Dr. Grisel Acosta : Back in 2000 I saw this brilliant poet perform at Café Largo in Harlem. I was so dazzled by the lyricism, originality, and musicality in her writing and in her performance that I eventually asked her to marry me. Word on the street is that she just finished her poetry/memoir collection CHICA! GO! It’s a gorgeous, courageous, and truly unique book that transcends category, a tale of this Punk Rock Afro-Latina College Professor's journey from the clubs of Chicago to the freak art scene of NY to the academic halls of San Antonio, Texas and back again. It’s a book that you can dance (or mosh) to. Oh, and she’s from Chi-Town, of course!

Anna Alves : Hailing from the Bay area, Anna is a fellow attendee at the Rutgers-Newark Creative Writing MFA program. She’s written this very cool short story called MIXIPINO, a vivid portrait of a Filipino DJ that is political, psychological, and a little psychedelic. She rocked Rutgers with this piece when she read it last year at the Harlem Book Fair.

J.Michael Martinez Michael is the author of HEREDITIES, an innovative collection of poems that boldly challenges the parameters of poetic form, serving as both an exploration of personal identity and a historiography Chicano culture and history. I can’t wait to see what he’s got brewing next. He teaches and is pursuing his PHD at University of Colorado in Boulder.

EllenHagan : This Kentucky born poet and educator's book, CROWNED, grapples with female identity and personal history with honesty and wit. It’s rich with poems on motherhood, coming of age, boozing, family history, education, and road tripping American style. The collection includes what I think will be considered one of the definitive facebook poems.

ArianaBrown : This young spoken word poet from San Antonio, Texas is an exciting stage performer with two self-published chapbooks ready for the reading: QUIET STORM and LEARNING TO SPEAK. Ariana writes about women’s issues and race issues with the maturity of a poet ten years her senior.  

Bragadocious Ostinerd Ostinato


Call me your greasy surrogate
cannibal, your Caliban,  
your sexed up Caribbean Taliban.

Rezone me.  Clone me. Skull and bone me.
Prop me up.  Jack me up. Crack me up.
Bag me.  Tag me with hypodermic platanos,       

switchblades, black beans, boleros, and salsa.
Unload clips at my feet ‘til I shake my hips.
Dress me up to play your bloods and your crips.                                               

Make me your island cabana boy toy, man maid,
tour guide, ghetto clown, bareback barback
in braids, your docile simian, semantically

frantically, pedantically panned. Brand me.
Strand me. Café y pan me. Drop my slang
from your canon. Dis’ my Fanon. Dispatch me

like drone assassins in Pakistan to work
in your sweat shops  while you work on your tan,
nap on my coast, make a toast, eat my roast

and boast that I’m the one sweating your border?
Report to your official superiors that I’m inferior,  
that I’m pulling triggers and scams          

selling kilos and grams while your President
lands on my plains in planes packed with cocaine.            
I leave that kind of artful dodging

to your publicly appointed placaters,
your anointed creation haters.
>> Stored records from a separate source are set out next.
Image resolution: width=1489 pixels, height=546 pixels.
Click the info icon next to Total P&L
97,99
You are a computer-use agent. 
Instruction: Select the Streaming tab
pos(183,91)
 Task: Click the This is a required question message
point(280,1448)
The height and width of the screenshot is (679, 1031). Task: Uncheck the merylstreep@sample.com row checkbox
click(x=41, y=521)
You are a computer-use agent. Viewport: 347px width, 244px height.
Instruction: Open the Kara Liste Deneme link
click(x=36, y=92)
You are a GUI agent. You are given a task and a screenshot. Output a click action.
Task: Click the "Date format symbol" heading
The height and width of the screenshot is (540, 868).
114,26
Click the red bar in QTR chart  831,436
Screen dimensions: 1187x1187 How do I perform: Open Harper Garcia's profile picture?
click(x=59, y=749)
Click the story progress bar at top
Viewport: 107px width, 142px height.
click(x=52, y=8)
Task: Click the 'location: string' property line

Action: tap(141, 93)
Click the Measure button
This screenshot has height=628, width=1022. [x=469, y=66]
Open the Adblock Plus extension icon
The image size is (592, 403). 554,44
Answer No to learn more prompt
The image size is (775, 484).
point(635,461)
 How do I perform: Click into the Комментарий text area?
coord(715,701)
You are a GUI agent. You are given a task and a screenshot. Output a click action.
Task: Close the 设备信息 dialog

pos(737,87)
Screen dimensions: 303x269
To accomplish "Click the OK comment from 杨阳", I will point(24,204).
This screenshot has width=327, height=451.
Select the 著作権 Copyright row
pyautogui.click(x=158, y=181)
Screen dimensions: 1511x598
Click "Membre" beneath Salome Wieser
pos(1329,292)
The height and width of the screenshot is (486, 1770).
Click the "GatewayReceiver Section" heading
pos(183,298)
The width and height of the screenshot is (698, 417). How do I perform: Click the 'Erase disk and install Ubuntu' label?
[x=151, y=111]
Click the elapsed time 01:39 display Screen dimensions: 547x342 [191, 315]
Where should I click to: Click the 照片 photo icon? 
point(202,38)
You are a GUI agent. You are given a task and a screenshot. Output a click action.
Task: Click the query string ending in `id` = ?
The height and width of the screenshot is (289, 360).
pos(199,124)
I’m too busy scanning
the blueprints of the original womb raiders,

the masters of eugenic pyrotechnics,  techniques
perfected by your congress and senate,
pushing dope dished by lobbyists, weekend warriors, 

ethnocentric hobbyists robbing wavy gravy trains
splayed from Kansas City to Haiti. You dropped
your Walmarts, your Catholic churches, your Church’s

chicken on me, still I got my own flavor. I copped
a feel from your savior. I’m a ranter and raver.
I got digable syllables, a sancocho of styles.  

I hopped the Antilles like Cleopatra rode the Nile.           
I’m too pretty for your red carpet, too Albizu
for your allegations. You’ve captured my flag

but I captured your imagination.
It’s true you regulate what I grow,
relegate what I know,

and to pray or to play I got to pay you 
a fee, pero we both know that you 
wish you could dance like me.

Hunt's Point Kwanzaaba


Head phone mecca, gym shoe palace, annex

of the grand bazaar, your dollar stores

wed the Yangtze to the Orinoco, your

curb doubles as a pulpit, the smell

of incense and jerk chicken blesses every

night shift toiler and bionic mom, your

docks feed the flocks in every borough.